When perilous waves arise, many pull ashore and rest. If you're Charlie Howden, 36, you paddle on. Since Howden has seen a lot of seas, including the Northwest Passage and the Bering Sea, it's not waves of water that challenge him, but rather waves of exhaustion from chemotherapy. Howden, born in Eastbourne, East Sussex, was planning to SUP the 400-mile Costa Rican coast to raise money for the William Guy Forbeck Research Foundation (WGFRF), a nonprofit dedicated to cancer research, when he was diagnosed with stage IV pancreatic cancer.
Michael Leason, a WGFRF board member said, "Charlie became aware of the foundation through MHL Custom, a manufacturer of surf boards in Puerto Rico. He is an elite paddler and one night, after a race in San Juan, he shared a goal with me to do a fundraiser paddle for a good cause. I suggested the WGFRF as the recipient of his ambition and I offered my support. We had no idea that Charlie would get diagnosed with stage IV pancreatic cancer months later. Today he is still in treatment, training for his trip, and raising money for the fight against cancer."
So, Howden undergoes chemo one week and trains the next, steeling himself for late April when he'll begin his two-week coastal SUP journey.
[Want to help Charlie fight cancer and put the wind behind his back? Visit http://www.gofundme.com/lev494]
"I'm just trying to get out and train as much as possible. It's not a race and the coastline is beautiful, so I'll be paddling 25-30 miles a day. I'm trying to build up calluses and get my legs stronger since I'll be standing for long periods of time. I try to paddle three or four times a week and mountain bike once or twice. Dalya Vidal, my fiancé, helps me with stretching."

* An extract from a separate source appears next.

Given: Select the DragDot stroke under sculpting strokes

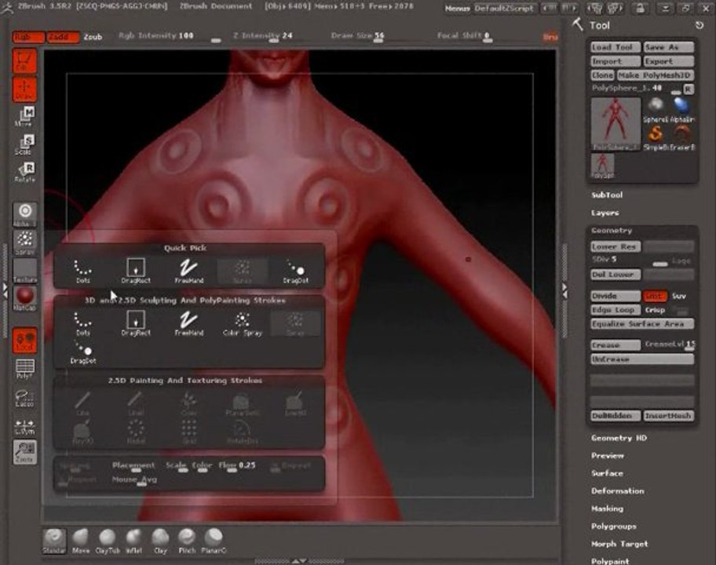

He'll paddle a mile or so off-shore to be beyond the surf.
Howden said, "April is the ideal time. I'll be heading south and the plan is to have the mild northerly wind behind me. I'll find the sweet spots beyond the surf line, paddling beyond the sand banks. At that time of year, it's the start of the rainy season, so hopefully I'll have some patches of rain with fairly consistent weather. Once you hit July and August, you get the southerly swells."
Howden has a Costa Rican friend who will be trailing in a car and they'll be staying in hostels rather than camping to ease the strain. Vidal has convinced him to check in with a doctor along the way. She also reminded him of the importance of going for it, whatever your circumstances.

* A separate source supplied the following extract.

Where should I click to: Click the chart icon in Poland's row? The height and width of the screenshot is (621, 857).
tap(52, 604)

"Dayla keeps saying that I could be hit by a bus tomorrow. Cancer makes me aware that I have to go for stuff. I hope it also gives people some hope and raises some money too. Having that goal is a huge thing."
Leason notes that it didn't take cancer for Howden to go for it: "Charlie lives like Charlie paddles: flat out. He is an inspiration of positive energy for a very good cause."

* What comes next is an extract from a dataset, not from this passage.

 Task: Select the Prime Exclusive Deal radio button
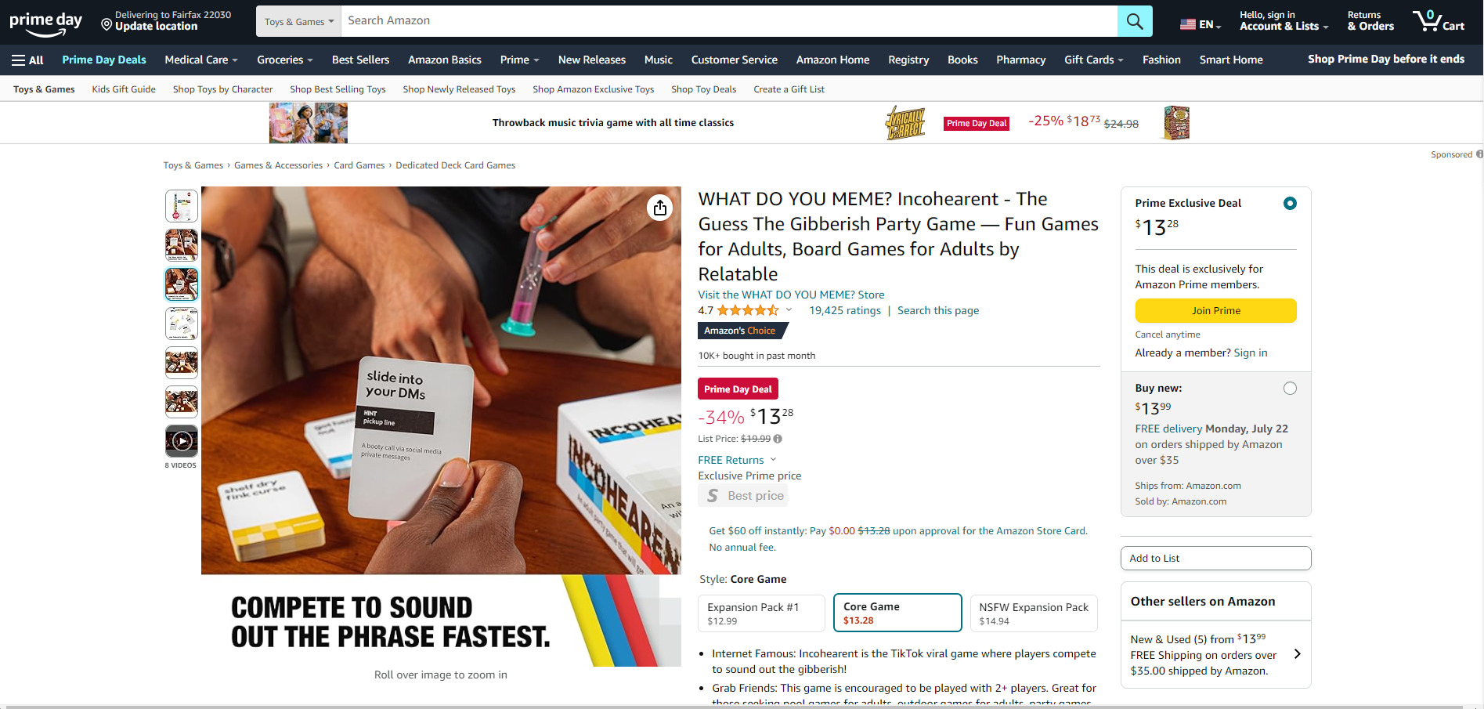coord(1290,204)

As Howden hopes to inspire, he has also been inspired.
Howden said, "I've been inspired by the unexpected things, the things between, such as all the amazing people I meet along the way in the last year and a half of therapy. They inspire me and I'm trying to return the favor."
Of course, there are challenges beyond cancer and chemo.
"Costa Rica has sharks and crocodiles in the estuaries, but I've paddled a lot in Florida and they have plenty of sharks too. To avoid the crocodiles, I'll stay away from the estuary mouths. There's plenty of food for them down there without tasting me."
Howden's humor comes from his comfort at sea.
"I don't really have any fears about this trip. I've spent so many years aboard boats at sea that I'm comfortable there. I want to make sure I stay strong and hydrated. I'll take eight liters each day and dried fruit, nuts, and bars."
Howden will also take along the hopes of many.
Jamie Collins, Executive Director of WGFRF, said, "A paddle of 400-plus miles in the ocean is impressive. A 400-mile paddle while undergoing treatment for stage IV pancreatic cancer is truly inspiring. Charlie's journey on the paddle board and through his treatment will teach us all to persevere in the face of extreme difficulty. This journey will also shed light on the fact that unlike the majority of cancers, the prognosis for pancreatic cancer has not improved in the last 40 years, yet funding remains a trickle."
And what does Charlie think of his impending trip?
"There are plenty of people who think I'm crazy to do this, but they thought that even before I was diagnosed."